## MATERIAL PROVIDED
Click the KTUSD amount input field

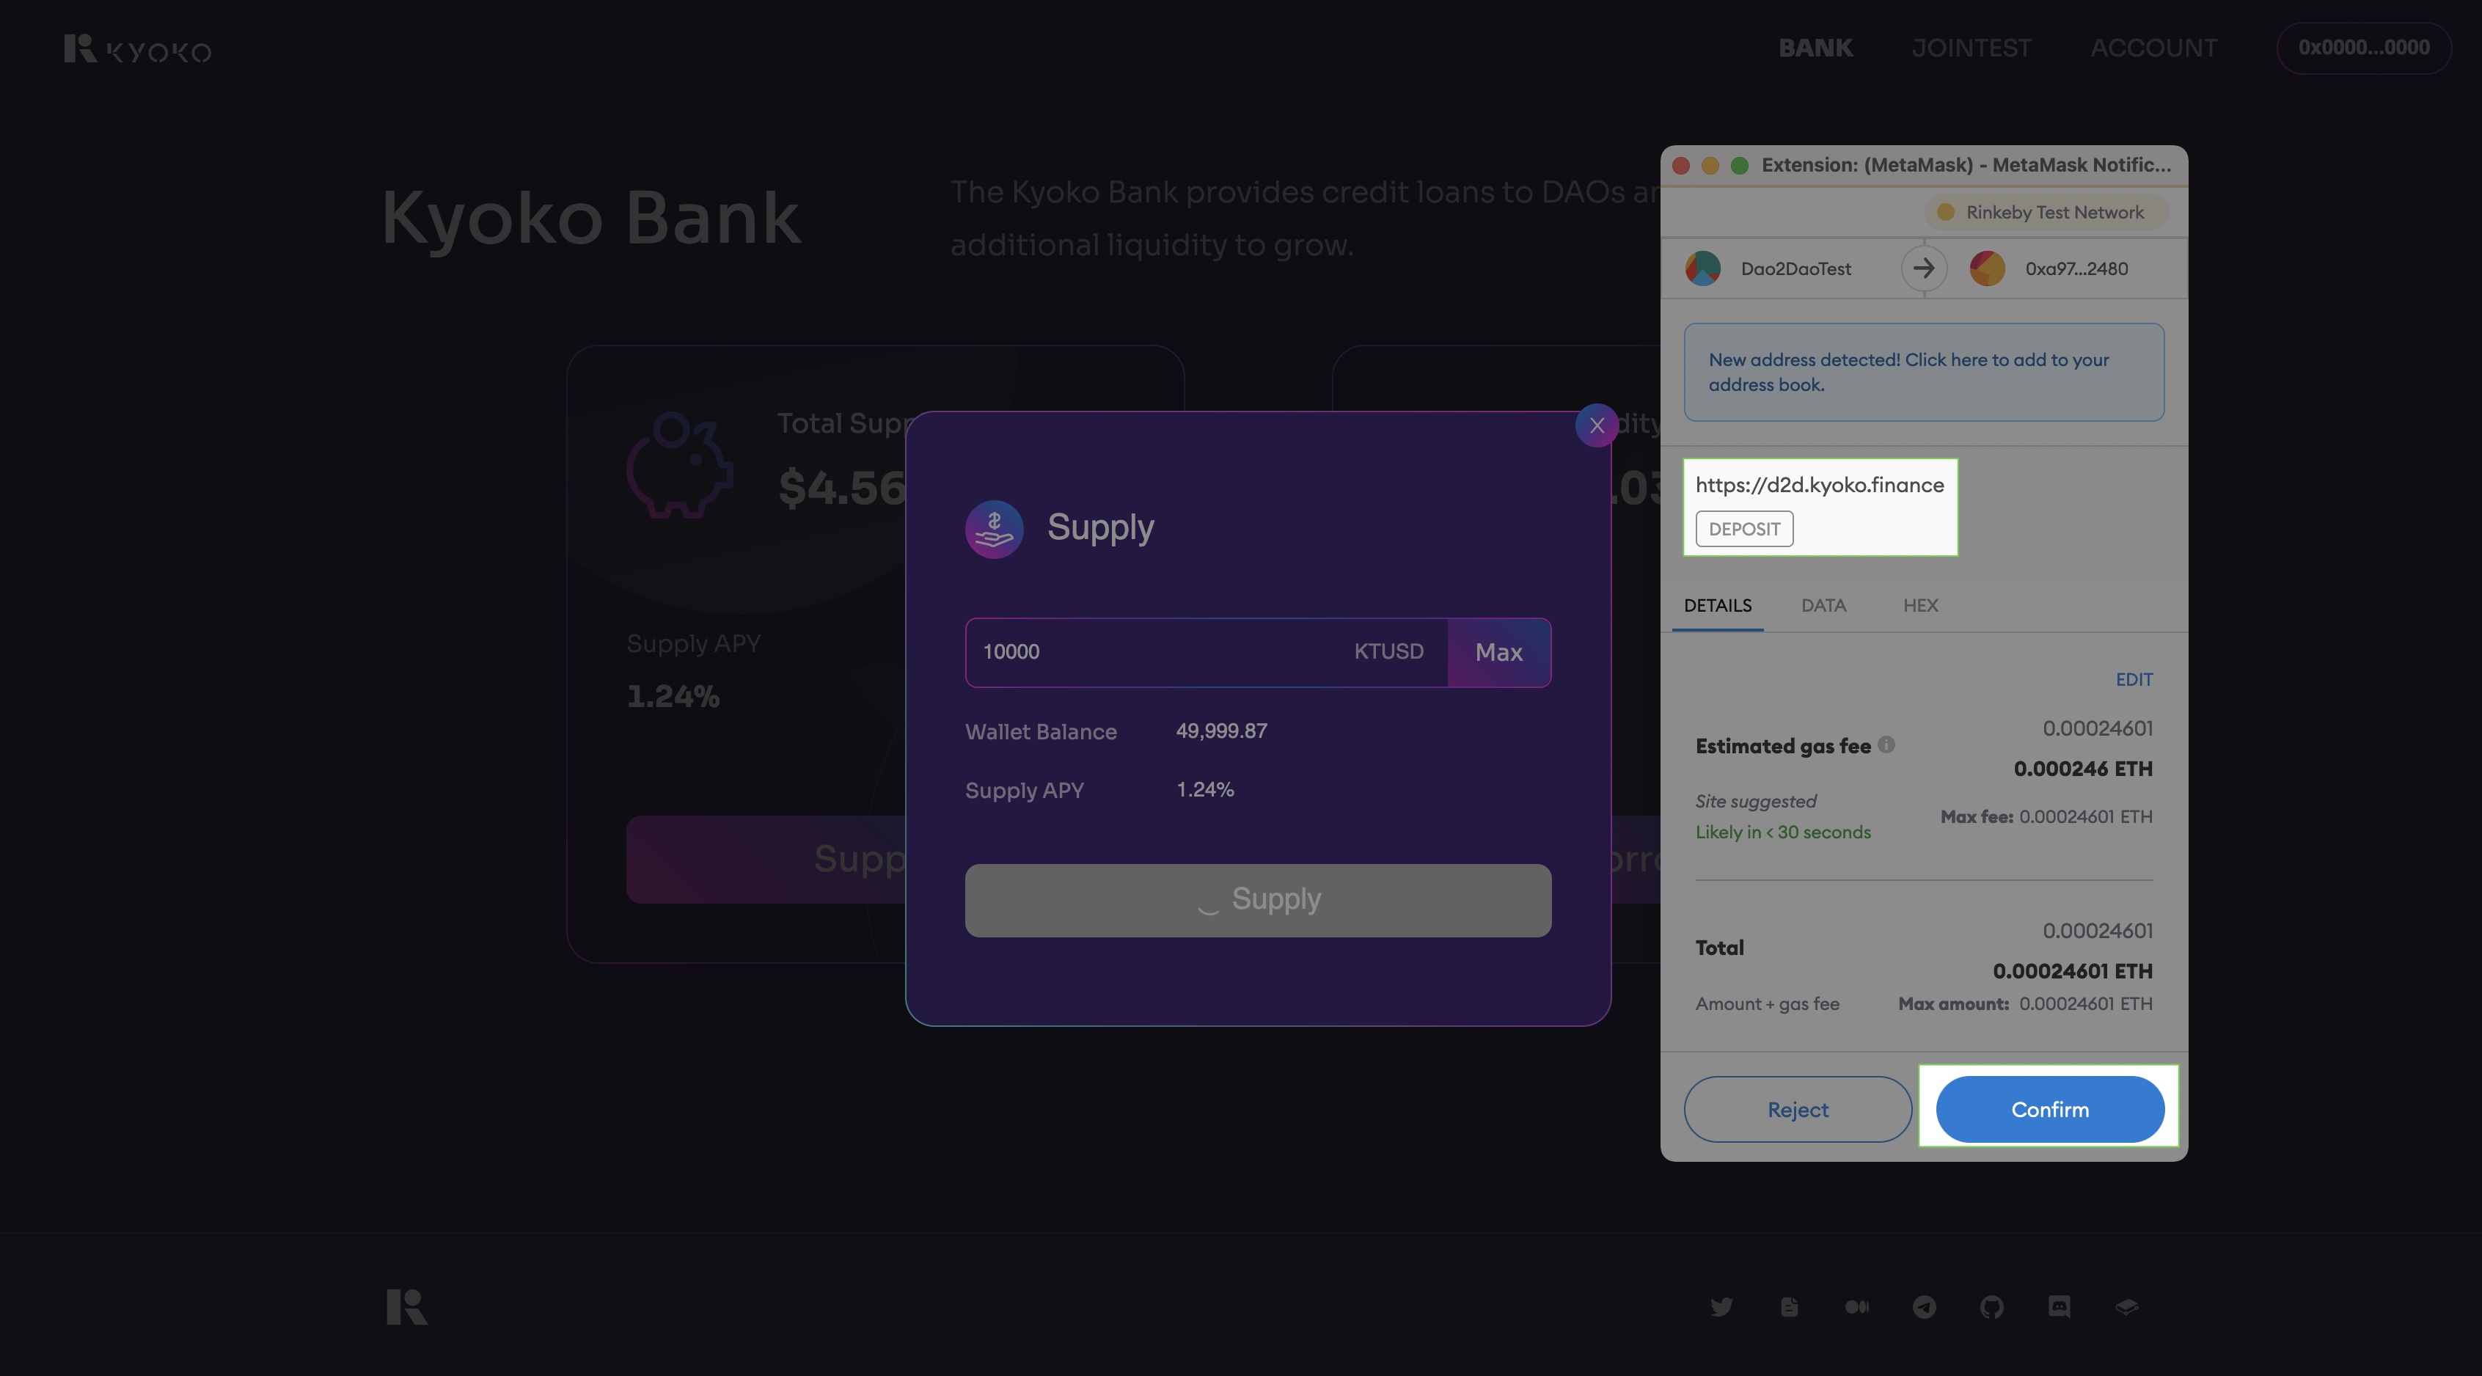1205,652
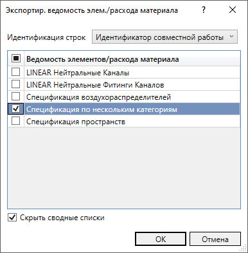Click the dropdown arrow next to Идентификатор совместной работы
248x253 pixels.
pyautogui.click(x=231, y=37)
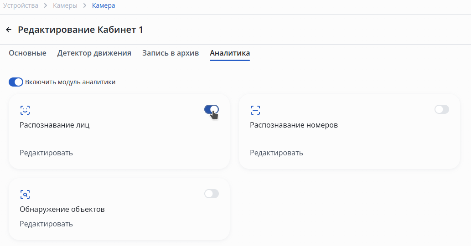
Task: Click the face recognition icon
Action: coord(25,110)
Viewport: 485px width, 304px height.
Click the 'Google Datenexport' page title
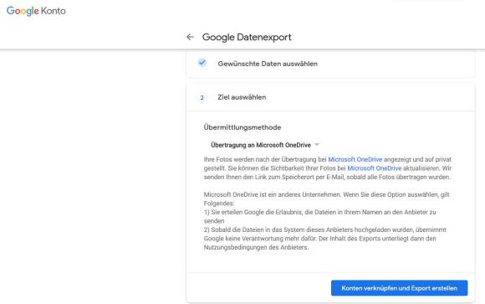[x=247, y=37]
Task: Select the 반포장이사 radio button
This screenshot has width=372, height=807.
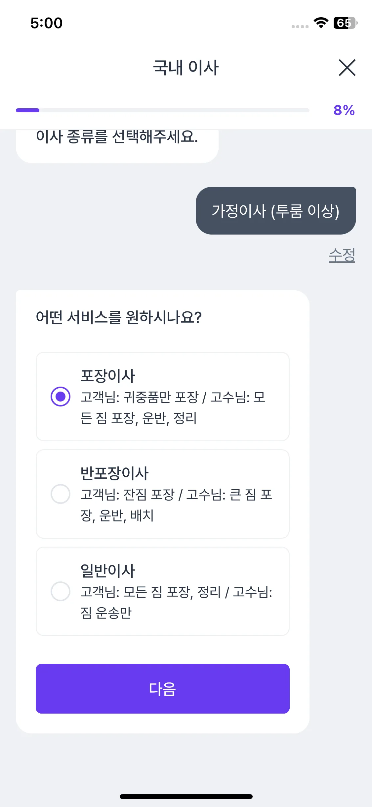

---

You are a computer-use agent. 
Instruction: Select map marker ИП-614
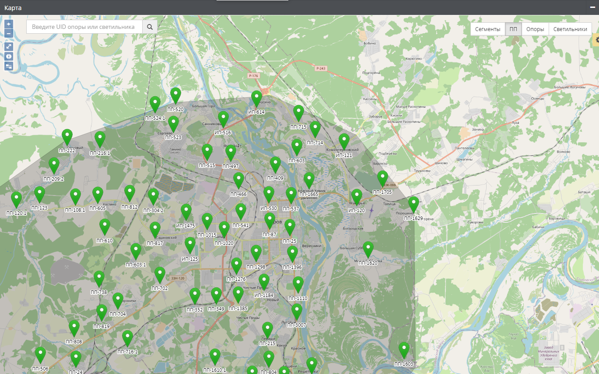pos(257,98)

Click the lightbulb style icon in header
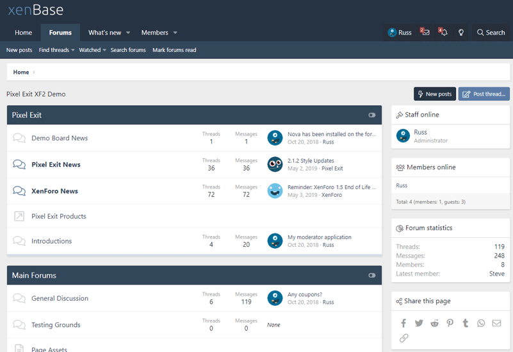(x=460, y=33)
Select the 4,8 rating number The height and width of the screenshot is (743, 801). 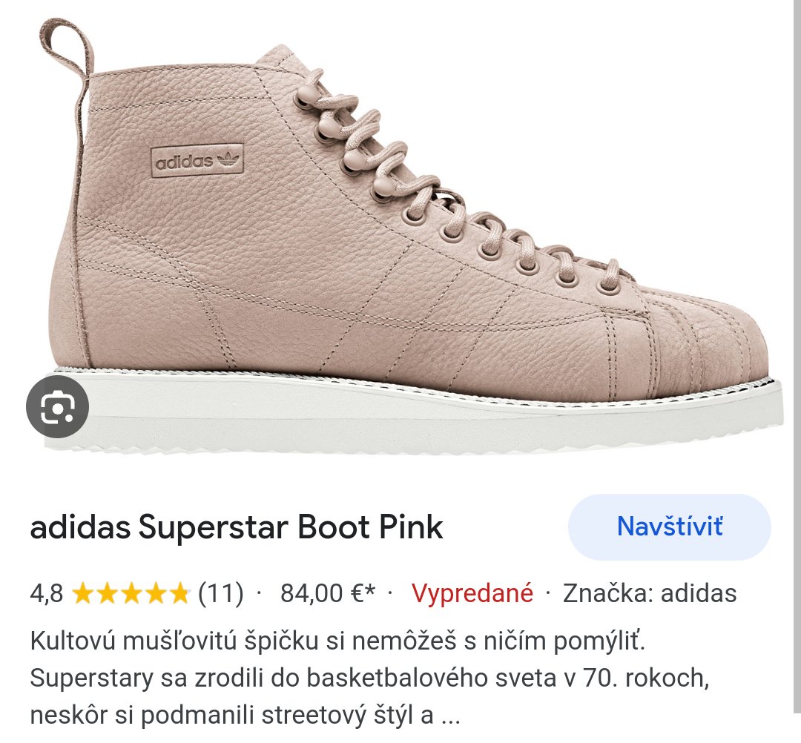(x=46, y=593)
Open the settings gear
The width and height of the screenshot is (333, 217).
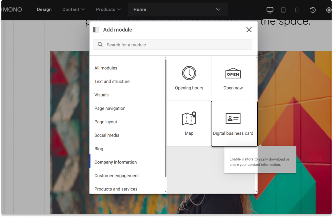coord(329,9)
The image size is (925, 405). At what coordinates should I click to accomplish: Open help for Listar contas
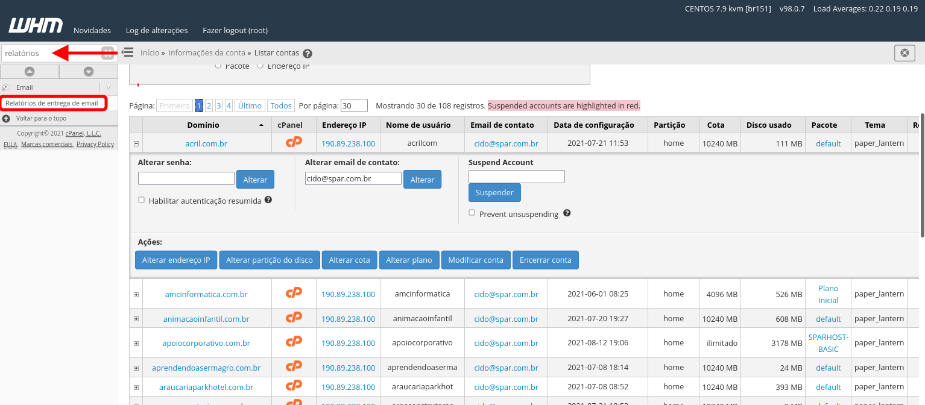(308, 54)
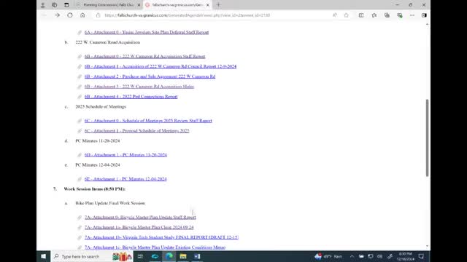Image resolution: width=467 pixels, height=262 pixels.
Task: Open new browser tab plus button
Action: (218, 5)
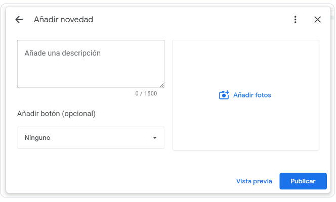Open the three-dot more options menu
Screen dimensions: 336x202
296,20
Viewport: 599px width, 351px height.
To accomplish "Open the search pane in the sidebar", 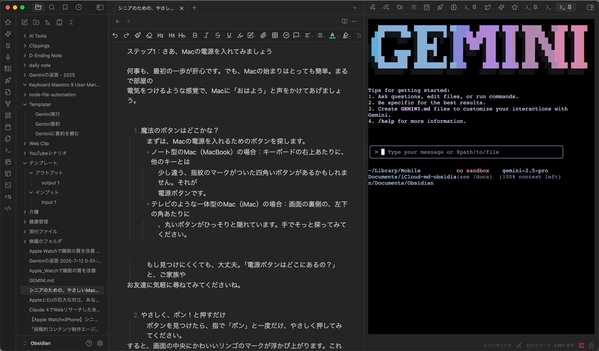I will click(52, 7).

## INSTRUCTIONS TO FOLLOW
The answer must be every line of the data that holds the word "Viewport".

## FINAL ANSWER
Viewport: 485px width, 304px height.
Viewport: 599px width, 351px height.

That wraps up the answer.